The myosin II class is the only one that assembles into bipolar filaments. All myosin II members have a relatively short neck domain and have two light chains per heavy chain. The myosin I class is quite large, has a variable number of light chains associated with the neck region, and is the only one in which the two heavy chains are not associated through their tail domains and so are single-headed. The large size and diversity of the myosin I class suggests that these myosins perform many functions, most of which remain to be determined, but some members of this family connect actin filaments to membranes, and others are implicated in endocytosis. Since these myosin molecules have only one head each, several of them must work together to generate movement, and at least one must remain attached to an actin filament. Members of the myosin V class have two heavy chains, resulting in a motor with two heads, long neck regions with six light chains each, and tail regions that dimerize and terminate in domains that bind to specific organelles to be transported. As we will see shortly, the length of the neck region affects the rate of myosin movement.
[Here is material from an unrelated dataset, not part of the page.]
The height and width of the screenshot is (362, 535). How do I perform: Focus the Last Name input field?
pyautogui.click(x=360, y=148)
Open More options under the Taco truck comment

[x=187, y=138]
In every case that has been tested so far, myosins move toward the (+) end of an actin filament—with one exception, the myosin VI found in animals. This remarkable myosin has an insert in its head domain to make it work in the opposite direction, and so movement is toward the (−) end of an actin filament. Myosin VI is believed to contribute to endocytosis by moving the endocytic vesicles along actin filaments away from the plasma membrane. Recall that membrane-associated actin filaments have their (+) ends toward the membrane, so a motor directed toward the (−) end would take them away from the membrane toward the center of the cell.